** START Text block **

During the weekend of the 18th and 19th of April, Young Democrats for Europe were invited in San Marino by our member Alternativa Giovanile to take part in a key conference tackling the subject of “Smart Cities”. Two YDE members, namely Olivier Gloaguen, researcher and Pierre Bornand, Vice president of the Young Democrats for Europe, represented our movement alongside with several key speakers on such an important subject; a “Connected and Intelligent City of the Future”.

Among those speakers were Yann Wehrling, Spokesperson of the French Mouvement Démocrate (Modem), Eneko Goia, San Sebastian council member and member of Basque National Party (PNV), Davide Triacca, representative of the Centro per un Futuro Sostenibile (Italy), Christophe Buergin, mayor of Zermatt (Switzerland). Each of the participants explained their views on the City of Tomorrow, giving both theoretical and practical approach to what could look like those cities in the near future, from a Metropolis and Small city (Like San Marino) perspective.

Olivier Gloaguen, speaker for the YDE, had the occasion to take the floor to detail his practical experience of a Smart City, especially regarding the UK Model and a platform he designed during the last local elections in Fontenay le Fleury City (France).

He also highlighted that there aren’t many steps between “smart cities” and “dark cities” given the fact that those intelligent cities could well prove themselves 1984 Orwellian cities if they were not really monitored by politics and democracy.

This week-end also enabled us to know more about San Marino and meet our young friends from Alternativa Giovanile. We thank them for their invitation and we will be pleased to welcome them to other conferences we are organising at YDE European level.

Pierre Bornand (VP – @pierrebornand)

Please find below Olivier’s speech:

First of all, and on behalf of the Young Democrats for Europe, I would like to thank you for inviting me to talk about smart cities and share with you a few thoughts about current and future development of smart cities

The example of smart cities development and support policy in the UK

I won’t comment in length, neither will I detail all British policies supporting smart cities development, that is not point here, but I would just like to take a few minutes first to share with you a couple of remarks on what I find to be a rather effective policy: a policy that strongly support entrepreneurship and innovative SMEs.

What I have discovered, is that from the very beginning, the British Government has been very keen in supporting, promoting and financing smart cities related projects, directly at the level of the Prime Minister, with the Government Office for Science. They have started, what is called, a “Foresight Program” entitled “Future of cities”. Foresight is prospective program aiming at exploring where the British innovation and related funding efforts should be channeled to So with such a program, the Government sends a very strong signal.

** END Text block **
** START Dataset records **

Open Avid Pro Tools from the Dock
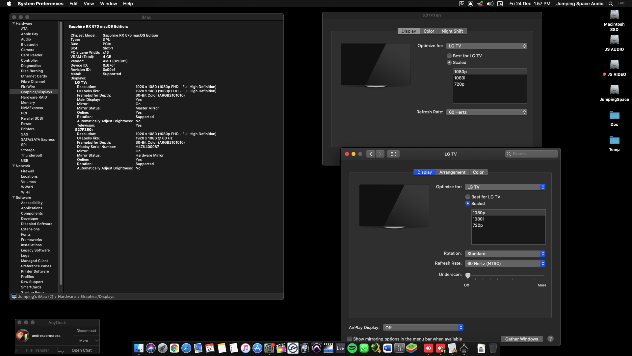 pyautogui.click(x=316, y=348)
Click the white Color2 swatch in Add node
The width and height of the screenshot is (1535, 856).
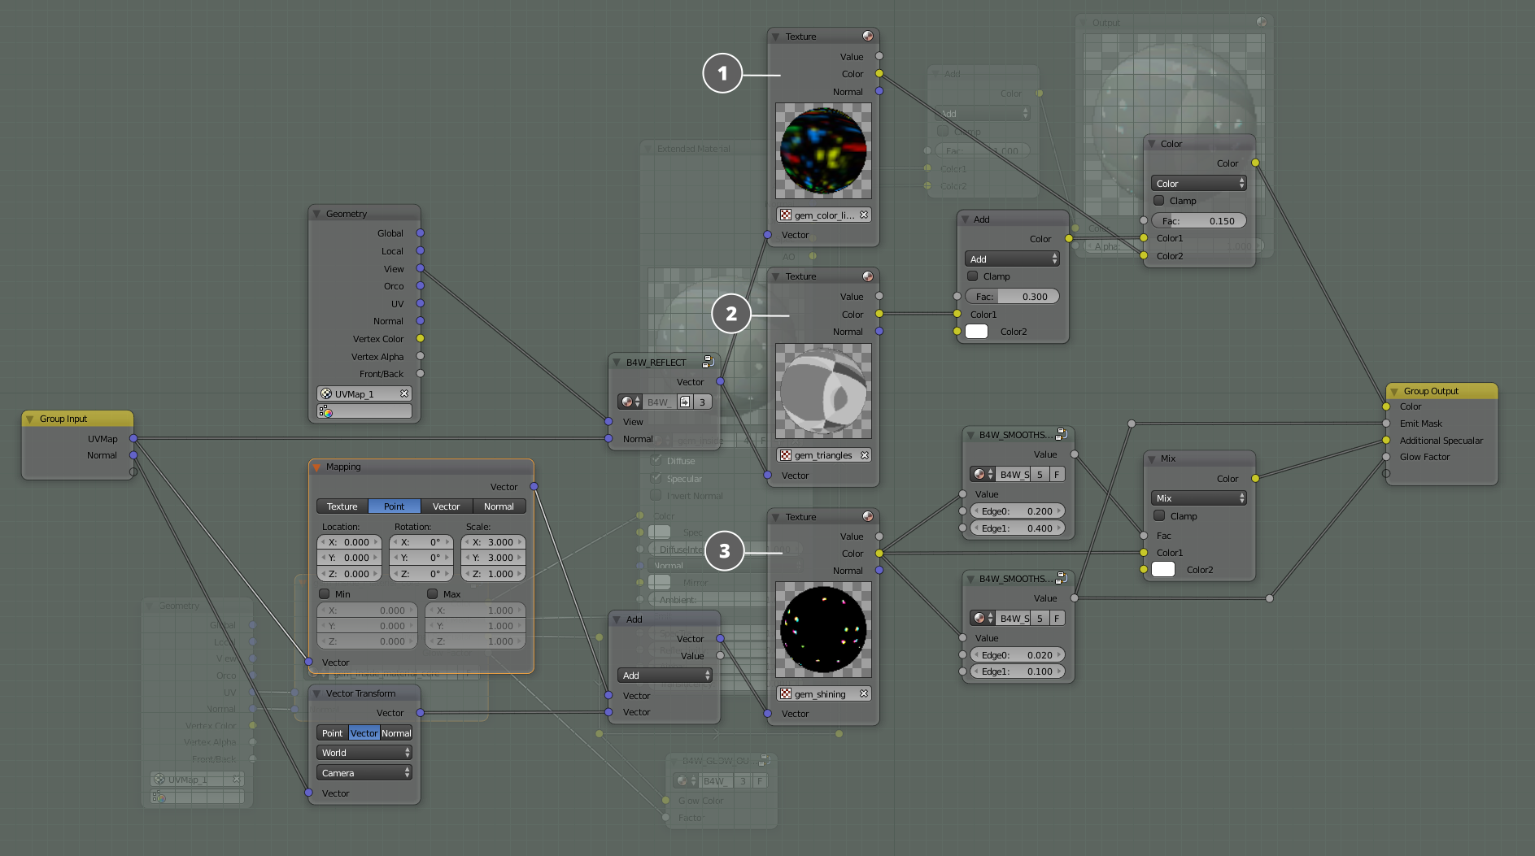tap(976, 332)
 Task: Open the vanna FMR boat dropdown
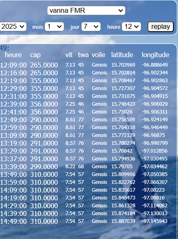tap(86, 11)
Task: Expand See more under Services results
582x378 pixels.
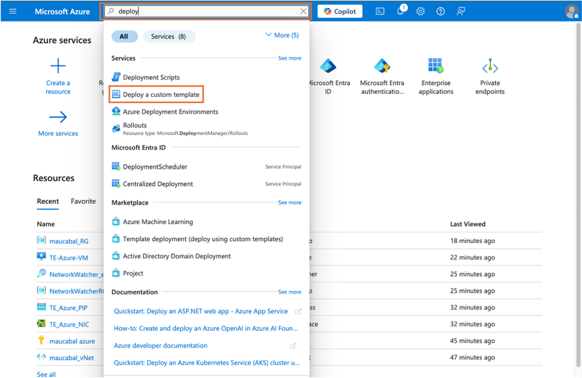Action: [289, 58]
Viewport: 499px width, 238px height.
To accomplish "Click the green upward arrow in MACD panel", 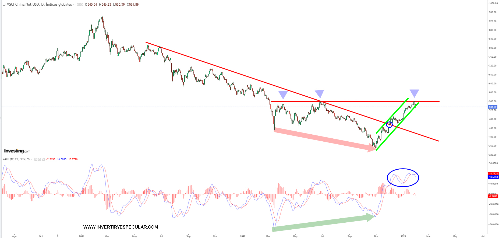I will pyautogui.click(x=323, y=222).
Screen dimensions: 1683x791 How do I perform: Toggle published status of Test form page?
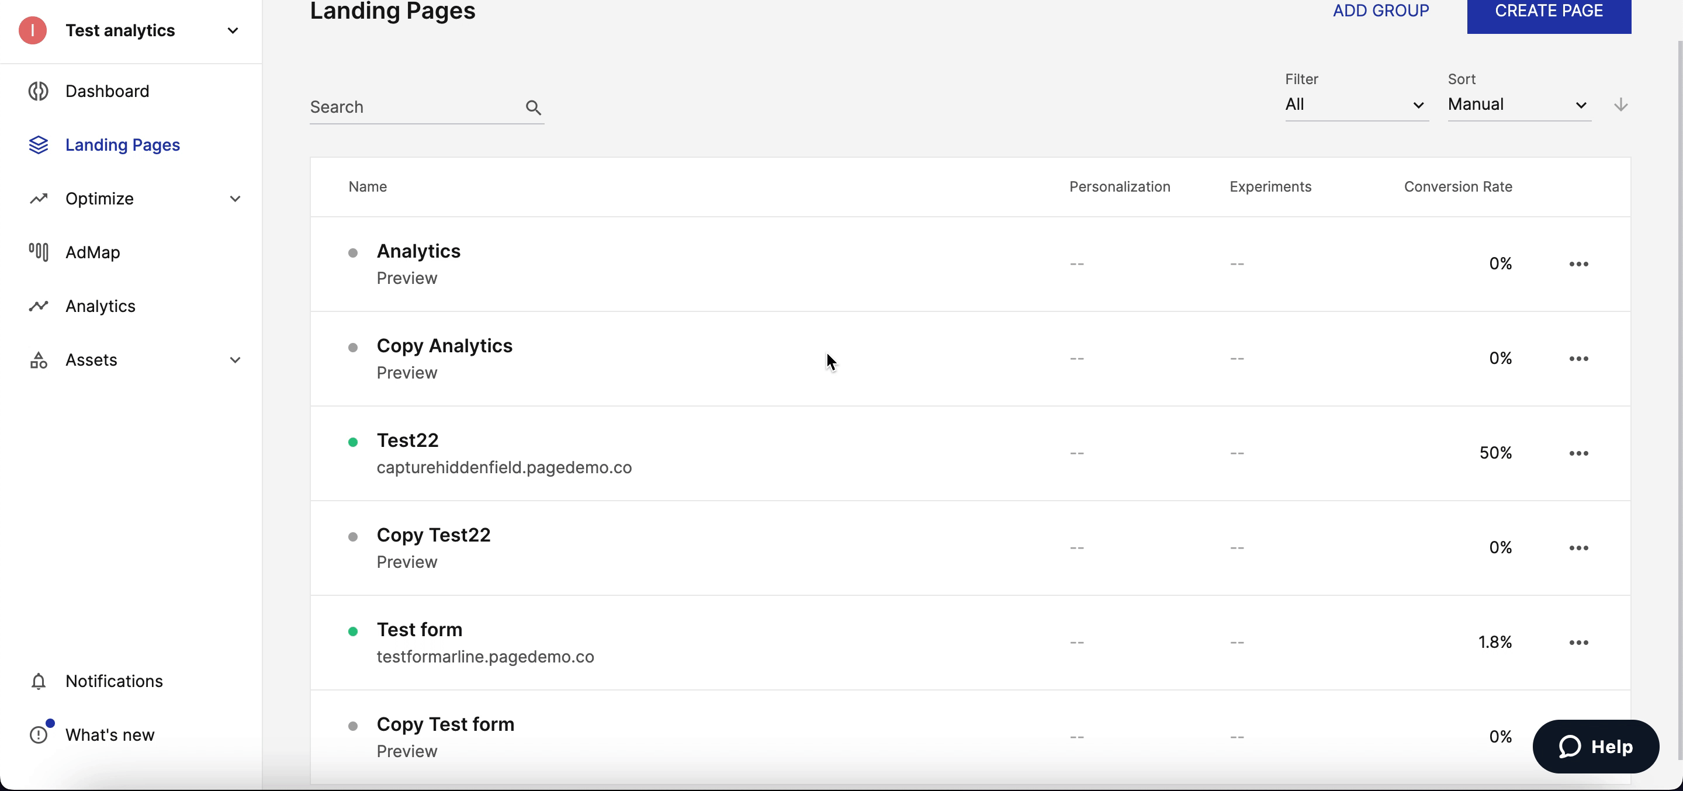click(353, 631)
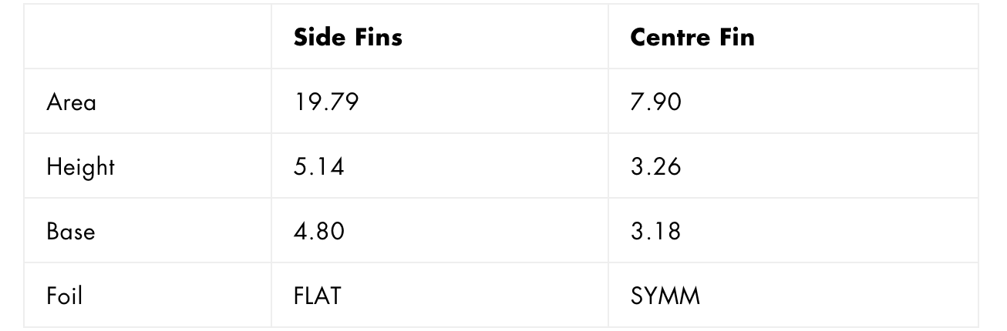Click the Centre Fin height value 3.26
Screen dimensions: 1007x331
[x=655, y=166]
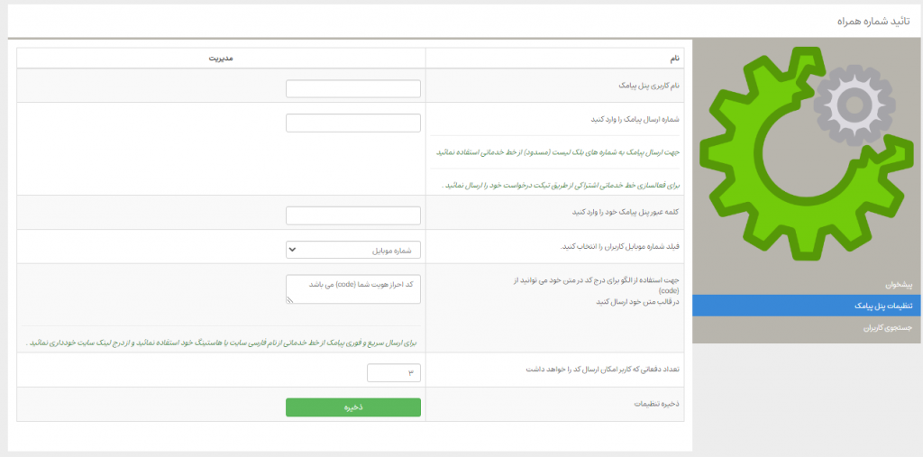Click the SMS panel password input field
923x457 pixels.
point(353,215)
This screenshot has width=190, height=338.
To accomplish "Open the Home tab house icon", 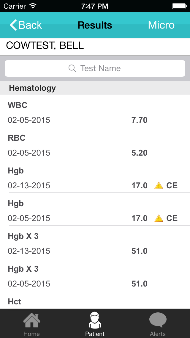I will click(32, 321).
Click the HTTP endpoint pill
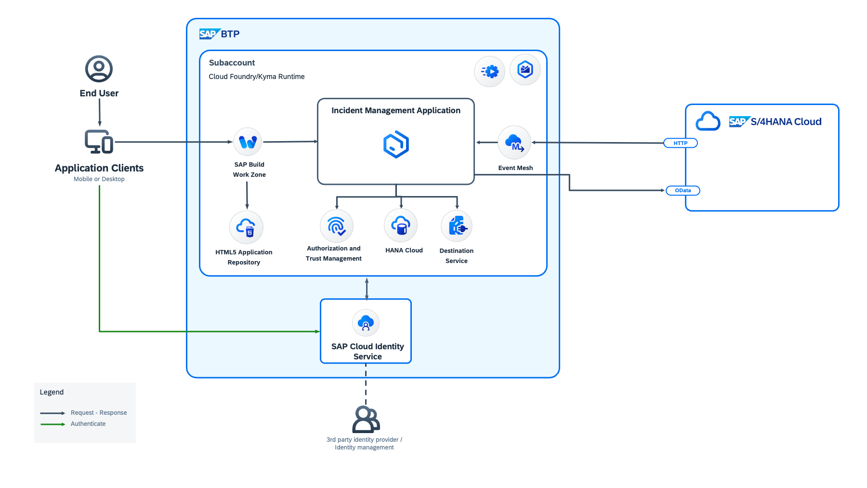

** END Dataset records **

Tasks and exercises:
1 > In the text on the San Marino Smart Cities conference, who is named as the mayor of Zermatt?
2 > Continue the text on the San Marino Smart Cities conference from where it stops.

Per-task outputs:
1 > Christophe Buergin

2 >
Very early one, the Government decided to bet on innovation and on the British (young) entrepreneurs They have launched a “Catapult centre”, an incubator of start-ups dedicated to the design of future cities and based in London. This incubator gathers SMEs and universities to foster innovation, with the immediate goal of developing, testing and commercializing operational solutions.

The UK has then put forward four “Future Cities Demonstrators” that have been selected through a competition and which have received extra funding (about £33 M in total) in order to implement several smart solutions and be used as live demonstrators. This process is twofold. First, it serves as a powerful communication tool and these four cities have been selected through a nationwide competitive process between about thirty candidates. This process forces the cities to compete and challenge their imagination to propose the most cutting-edge and innovative projects.

I just wanted to mention this example of support policy as I think it is an example of a rather good policy as it gathers a strong political will, translating into effective support schemes and most crucially, into practical implementation involving SMEs and start-ups.

Deploying smart technologies in a small city

This first experience taught me something: if one wants to deploy prospective smart technologies into cities, one must by all means support innovative SMEs.

Is it possible to deploy smart city technologies and applications in a rather small city of about 13,000 inhabitants, with limited budget resources? I believe it is possible. However, you must rely on the smartness of inhabitants first.

For instance, you can deploy an application available on smart phones and connected to the website of the city, which would allow people to map any issue they can spot in the streets. Imagine that you see an overflowed trash bin, a new graffiti on a wall, a leaking water tap, a hole on the street or a fallen tree branch that obstructs the pavement. You just take a picture of it and send it via your smart phone application, with a small comment. The problem is located on the map, with a small report form appearing that describes the location, the time and date as well as the comment left by the user. Everybody can then see this kind of information, as it freely available on the map. The appropriate department of the municipality services immediately receives the information and can act about it to solve the problem. Furthermore, the maintenance service answers the request, with a comment that appears on report form located on the map and that everybody can see as well. All the users can therefore know that the city services are aware of the issue and know within which period of time they plan to solve the problem.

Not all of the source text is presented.